Yes, the loss of a loved one is always a very difficult event for the psyche. Especially when in communication our thoughts, feelings, values are affected – a very personal dimension. It is important for everyone to be heard by another. I think the loss helped you find this value – the value of close and trusting relations.
I would like to focus on several moments.
Firstly, if you do not have the opportunity to clarify the cause of the gap, you will have to do a rather complex mental work, which is sometimes called the work of grief.
If in a nutshell, its meaning is to create an idea of him and about this stage of life in place of your life and thereby complete the relationship. The completion of relations is necessary so that the need that you satisfied in them can be satisfied with any others.
It happens that relations end in real life, but do not end in the psyche, and then some part of life is paused.
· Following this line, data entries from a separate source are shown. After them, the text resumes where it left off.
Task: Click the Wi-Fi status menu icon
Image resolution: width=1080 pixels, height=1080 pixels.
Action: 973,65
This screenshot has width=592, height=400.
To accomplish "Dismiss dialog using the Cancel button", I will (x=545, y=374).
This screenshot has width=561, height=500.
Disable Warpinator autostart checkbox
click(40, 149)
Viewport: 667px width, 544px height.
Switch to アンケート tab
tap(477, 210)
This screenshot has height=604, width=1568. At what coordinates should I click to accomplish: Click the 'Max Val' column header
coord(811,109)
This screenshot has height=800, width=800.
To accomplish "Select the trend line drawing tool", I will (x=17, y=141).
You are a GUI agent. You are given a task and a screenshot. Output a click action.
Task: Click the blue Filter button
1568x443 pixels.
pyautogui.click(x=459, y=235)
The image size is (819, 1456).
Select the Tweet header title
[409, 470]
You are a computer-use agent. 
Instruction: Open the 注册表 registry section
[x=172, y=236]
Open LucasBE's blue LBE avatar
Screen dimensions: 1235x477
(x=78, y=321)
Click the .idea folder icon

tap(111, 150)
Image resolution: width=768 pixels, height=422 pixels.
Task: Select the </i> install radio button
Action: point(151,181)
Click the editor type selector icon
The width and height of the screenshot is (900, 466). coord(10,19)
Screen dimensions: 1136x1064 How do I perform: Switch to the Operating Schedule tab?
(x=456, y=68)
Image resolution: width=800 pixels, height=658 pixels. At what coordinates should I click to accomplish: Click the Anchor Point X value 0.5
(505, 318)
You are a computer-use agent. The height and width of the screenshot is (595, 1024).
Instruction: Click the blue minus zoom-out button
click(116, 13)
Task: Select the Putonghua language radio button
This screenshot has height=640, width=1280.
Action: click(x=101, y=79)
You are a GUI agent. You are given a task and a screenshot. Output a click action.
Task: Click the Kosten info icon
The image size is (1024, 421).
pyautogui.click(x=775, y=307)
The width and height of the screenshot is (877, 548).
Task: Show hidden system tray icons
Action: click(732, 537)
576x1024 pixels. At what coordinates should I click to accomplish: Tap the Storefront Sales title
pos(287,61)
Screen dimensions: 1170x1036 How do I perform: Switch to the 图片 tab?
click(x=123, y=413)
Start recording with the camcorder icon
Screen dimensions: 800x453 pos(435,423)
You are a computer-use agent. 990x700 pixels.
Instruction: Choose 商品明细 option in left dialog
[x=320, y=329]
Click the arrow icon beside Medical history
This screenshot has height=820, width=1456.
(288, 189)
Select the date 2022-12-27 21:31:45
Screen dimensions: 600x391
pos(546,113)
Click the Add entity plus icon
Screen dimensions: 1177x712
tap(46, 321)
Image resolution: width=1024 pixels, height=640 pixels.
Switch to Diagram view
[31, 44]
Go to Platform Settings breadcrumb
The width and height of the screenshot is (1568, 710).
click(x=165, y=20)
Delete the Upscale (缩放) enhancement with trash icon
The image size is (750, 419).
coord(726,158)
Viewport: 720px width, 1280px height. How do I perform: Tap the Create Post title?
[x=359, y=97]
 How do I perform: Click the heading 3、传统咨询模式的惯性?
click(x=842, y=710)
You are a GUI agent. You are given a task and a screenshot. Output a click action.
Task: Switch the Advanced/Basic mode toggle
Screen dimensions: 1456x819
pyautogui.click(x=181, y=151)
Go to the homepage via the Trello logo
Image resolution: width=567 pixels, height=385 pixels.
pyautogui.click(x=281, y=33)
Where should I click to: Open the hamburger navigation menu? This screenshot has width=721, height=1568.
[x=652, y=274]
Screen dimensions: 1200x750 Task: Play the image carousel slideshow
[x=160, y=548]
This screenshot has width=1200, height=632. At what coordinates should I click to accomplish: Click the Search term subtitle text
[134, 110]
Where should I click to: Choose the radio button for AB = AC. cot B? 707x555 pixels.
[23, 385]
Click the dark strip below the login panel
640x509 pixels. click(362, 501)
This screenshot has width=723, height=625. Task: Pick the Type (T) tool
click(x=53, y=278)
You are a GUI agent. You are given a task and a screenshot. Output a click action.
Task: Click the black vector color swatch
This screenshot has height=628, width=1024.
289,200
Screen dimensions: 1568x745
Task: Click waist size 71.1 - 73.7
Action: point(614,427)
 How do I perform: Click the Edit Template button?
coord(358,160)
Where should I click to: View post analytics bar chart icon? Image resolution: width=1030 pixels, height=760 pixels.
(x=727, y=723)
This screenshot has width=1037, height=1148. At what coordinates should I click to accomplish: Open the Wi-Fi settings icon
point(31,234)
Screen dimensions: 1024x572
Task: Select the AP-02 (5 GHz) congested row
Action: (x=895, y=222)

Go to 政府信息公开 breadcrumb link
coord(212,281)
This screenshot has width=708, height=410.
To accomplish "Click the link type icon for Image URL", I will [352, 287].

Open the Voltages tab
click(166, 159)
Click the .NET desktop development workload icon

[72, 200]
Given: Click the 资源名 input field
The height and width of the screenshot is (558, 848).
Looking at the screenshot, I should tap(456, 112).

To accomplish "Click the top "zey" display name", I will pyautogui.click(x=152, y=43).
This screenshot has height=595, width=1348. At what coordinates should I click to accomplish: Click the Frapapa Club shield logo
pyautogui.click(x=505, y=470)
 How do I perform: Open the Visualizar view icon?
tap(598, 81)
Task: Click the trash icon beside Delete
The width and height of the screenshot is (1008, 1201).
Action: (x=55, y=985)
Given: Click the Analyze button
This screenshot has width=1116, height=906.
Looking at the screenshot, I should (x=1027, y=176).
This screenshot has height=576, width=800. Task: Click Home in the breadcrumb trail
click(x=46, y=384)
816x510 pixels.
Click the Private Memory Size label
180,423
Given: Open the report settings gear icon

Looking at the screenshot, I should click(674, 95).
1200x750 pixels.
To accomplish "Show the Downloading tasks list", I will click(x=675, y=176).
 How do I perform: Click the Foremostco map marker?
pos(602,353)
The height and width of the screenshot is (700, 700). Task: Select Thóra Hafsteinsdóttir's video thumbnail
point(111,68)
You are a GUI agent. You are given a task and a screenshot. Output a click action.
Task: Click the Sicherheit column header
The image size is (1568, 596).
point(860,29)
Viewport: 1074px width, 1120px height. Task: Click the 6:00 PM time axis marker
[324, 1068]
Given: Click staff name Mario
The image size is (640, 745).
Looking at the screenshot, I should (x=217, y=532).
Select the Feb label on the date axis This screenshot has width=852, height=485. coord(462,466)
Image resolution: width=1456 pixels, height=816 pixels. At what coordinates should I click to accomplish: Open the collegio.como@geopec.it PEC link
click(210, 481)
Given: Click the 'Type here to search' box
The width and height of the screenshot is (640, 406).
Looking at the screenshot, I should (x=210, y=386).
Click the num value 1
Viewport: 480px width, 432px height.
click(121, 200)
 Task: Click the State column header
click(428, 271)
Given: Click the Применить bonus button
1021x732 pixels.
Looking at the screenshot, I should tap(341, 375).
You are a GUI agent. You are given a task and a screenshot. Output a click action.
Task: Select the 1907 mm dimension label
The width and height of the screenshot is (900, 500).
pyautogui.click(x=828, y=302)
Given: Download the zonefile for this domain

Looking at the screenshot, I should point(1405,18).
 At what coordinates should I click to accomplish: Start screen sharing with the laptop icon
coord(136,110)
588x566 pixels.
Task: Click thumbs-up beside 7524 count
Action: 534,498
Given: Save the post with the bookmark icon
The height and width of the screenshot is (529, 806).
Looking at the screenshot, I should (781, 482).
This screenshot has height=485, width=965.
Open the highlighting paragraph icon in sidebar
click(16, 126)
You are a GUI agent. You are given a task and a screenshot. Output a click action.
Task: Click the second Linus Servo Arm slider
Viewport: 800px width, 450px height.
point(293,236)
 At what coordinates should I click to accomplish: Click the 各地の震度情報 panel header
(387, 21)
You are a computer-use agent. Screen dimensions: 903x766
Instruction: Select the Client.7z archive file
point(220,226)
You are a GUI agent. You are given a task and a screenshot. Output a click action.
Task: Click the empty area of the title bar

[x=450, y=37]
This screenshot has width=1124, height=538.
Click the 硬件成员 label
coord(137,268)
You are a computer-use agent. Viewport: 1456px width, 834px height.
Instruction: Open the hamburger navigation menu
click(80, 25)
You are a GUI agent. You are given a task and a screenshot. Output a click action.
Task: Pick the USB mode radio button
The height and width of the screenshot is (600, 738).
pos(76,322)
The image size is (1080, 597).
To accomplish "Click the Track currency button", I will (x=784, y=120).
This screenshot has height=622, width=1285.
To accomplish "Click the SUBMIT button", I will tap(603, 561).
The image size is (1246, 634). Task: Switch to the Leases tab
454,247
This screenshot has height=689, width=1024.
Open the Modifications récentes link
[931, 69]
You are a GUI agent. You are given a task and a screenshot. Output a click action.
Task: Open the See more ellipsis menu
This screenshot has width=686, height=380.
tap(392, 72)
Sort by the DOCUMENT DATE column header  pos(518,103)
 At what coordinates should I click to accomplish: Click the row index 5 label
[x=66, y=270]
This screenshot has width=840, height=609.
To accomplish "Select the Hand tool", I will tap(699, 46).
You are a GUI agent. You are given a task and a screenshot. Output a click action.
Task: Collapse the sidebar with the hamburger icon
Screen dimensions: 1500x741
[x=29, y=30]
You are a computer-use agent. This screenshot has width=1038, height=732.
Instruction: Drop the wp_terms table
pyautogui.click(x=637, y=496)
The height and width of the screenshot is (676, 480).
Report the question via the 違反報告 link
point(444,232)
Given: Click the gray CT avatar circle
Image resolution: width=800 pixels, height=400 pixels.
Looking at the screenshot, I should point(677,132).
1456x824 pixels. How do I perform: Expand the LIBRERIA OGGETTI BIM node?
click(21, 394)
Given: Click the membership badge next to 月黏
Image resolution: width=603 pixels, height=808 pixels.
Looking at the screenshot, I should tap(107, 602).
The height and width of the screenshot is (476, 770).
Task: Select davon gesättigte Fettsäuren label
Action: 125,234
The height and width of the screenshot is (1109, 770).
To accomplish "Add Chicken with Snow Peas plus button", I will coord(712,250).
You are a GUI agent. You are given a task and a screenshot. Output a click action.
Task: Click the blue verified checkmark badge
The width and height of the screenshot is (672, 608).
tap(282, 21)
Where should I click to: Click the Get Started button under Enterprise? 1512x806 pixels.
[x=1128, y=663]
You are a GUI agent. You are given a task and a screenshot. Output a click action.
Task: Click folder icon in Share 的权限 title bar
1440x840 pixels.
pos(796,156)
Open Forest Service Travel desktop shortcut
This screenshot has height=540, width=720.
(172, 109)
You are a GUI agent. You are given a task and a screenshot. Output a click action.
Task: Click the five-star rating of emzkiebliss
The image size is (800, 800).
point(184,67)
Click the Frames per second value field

To complete this friendship, conduct an audit of what it was for you.
For example, describe how she was dear to you, how you felt in her, what did you feel when it ended. This work will help to give the point of what happened to you and turn it into an event of your biography.
It seems that along with the relationship is the opportunity to experience something valuable. But Freud said that we find in the world only what we already have inside. This means that you can find what is valuable to you and in another friendship.